[Dataset entries]

──────

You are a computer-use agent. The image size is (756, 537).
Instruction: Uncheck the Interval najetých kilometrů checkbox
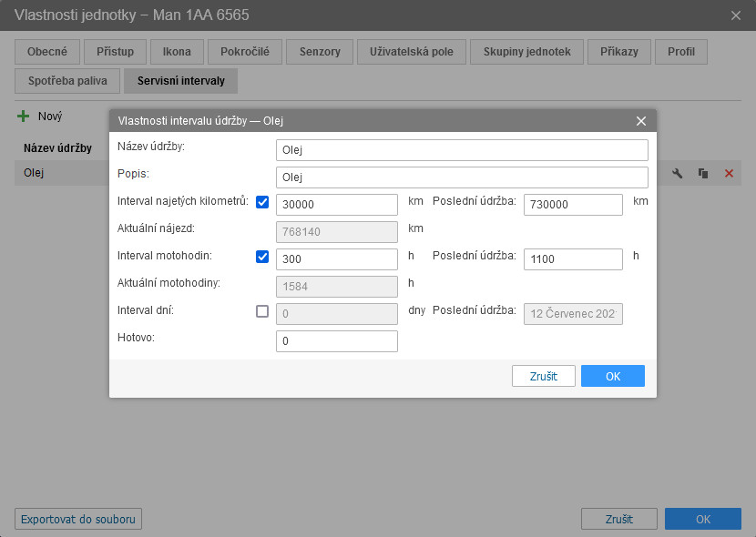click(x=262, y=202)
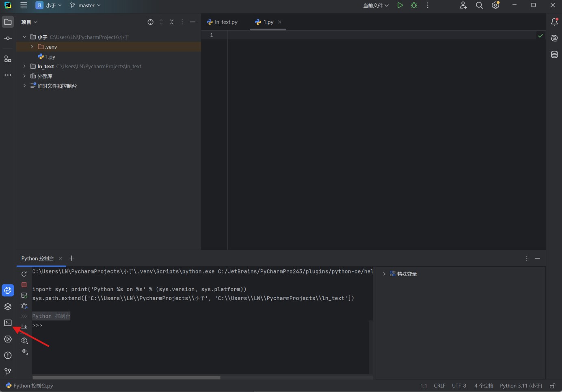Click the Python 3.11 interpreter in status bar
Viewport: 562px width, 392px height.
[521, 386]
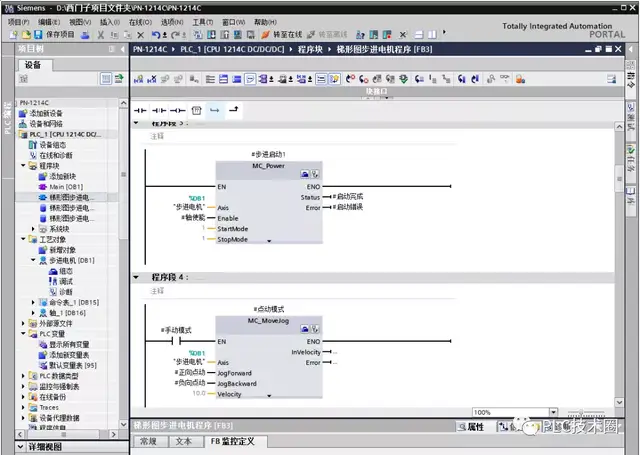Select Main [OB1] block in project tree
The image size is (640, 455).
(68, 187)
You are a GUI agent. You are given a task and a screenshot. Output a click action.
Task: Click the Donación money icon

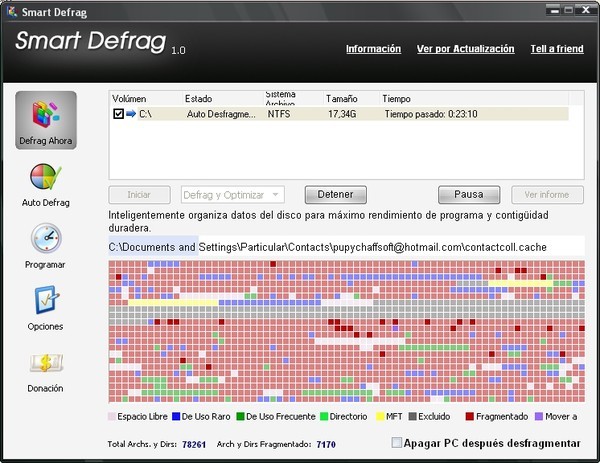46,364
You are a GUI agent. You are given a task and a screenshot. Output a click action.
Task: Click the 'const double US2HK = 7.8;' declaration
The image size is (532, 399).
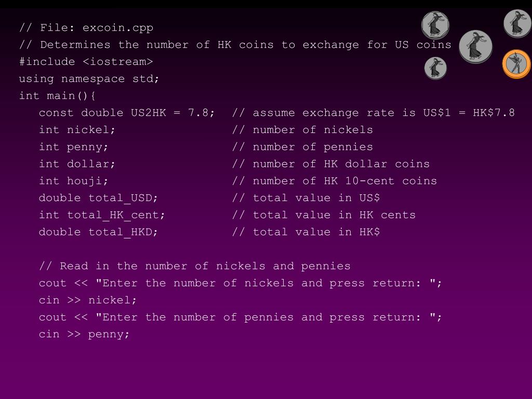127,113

──────

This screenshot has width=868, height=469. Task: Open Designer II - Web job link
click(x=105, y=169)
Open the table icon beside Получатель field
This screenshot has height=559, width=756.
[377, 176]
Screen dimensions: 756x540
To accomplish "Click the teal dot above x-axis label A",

──────

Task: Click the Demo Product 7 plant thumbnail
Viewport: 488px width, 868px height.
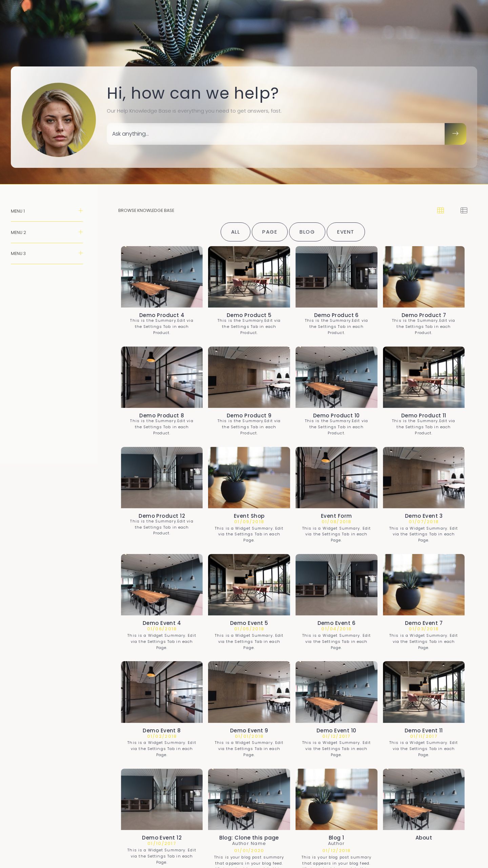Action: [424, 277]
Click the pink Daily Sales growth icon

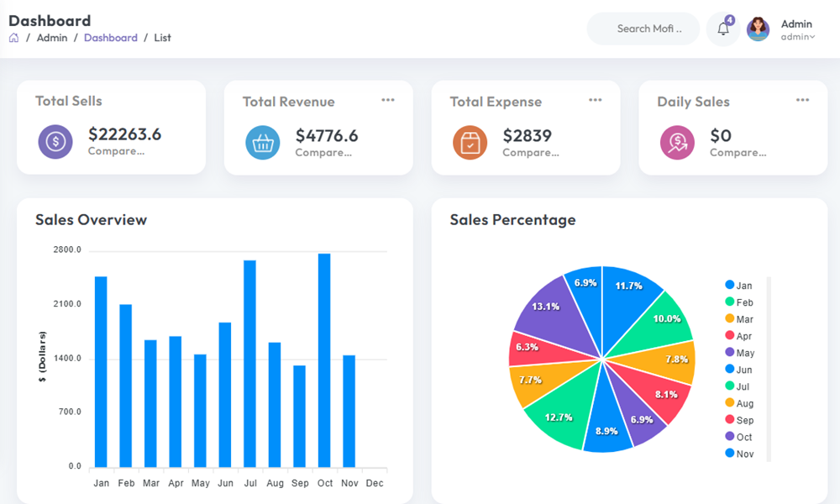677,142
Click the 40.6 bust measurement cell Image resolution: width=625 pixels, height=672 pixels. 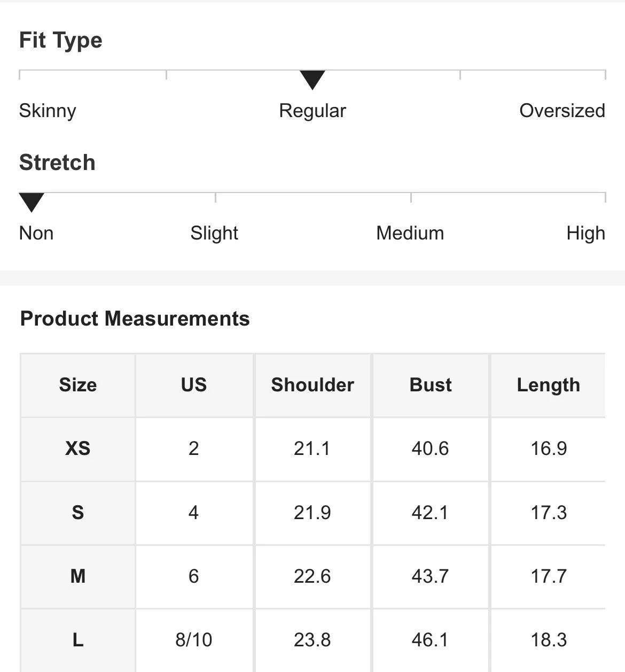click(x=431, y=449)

──────

■ ABOUT THIS EXERCISE
Return only the part of the records above that opens with the line containing "Open the table icon beside Получатель field" and closes with the line containing "the teal dot", ends included.

■ WRITTEN ANSWER
Open the table icon beside Получатель field
This screenshot has height=559, width=756.
[377, 176]
Screen dimensions: 756x540
To accomplish "Click the teal dot above x-axis label A",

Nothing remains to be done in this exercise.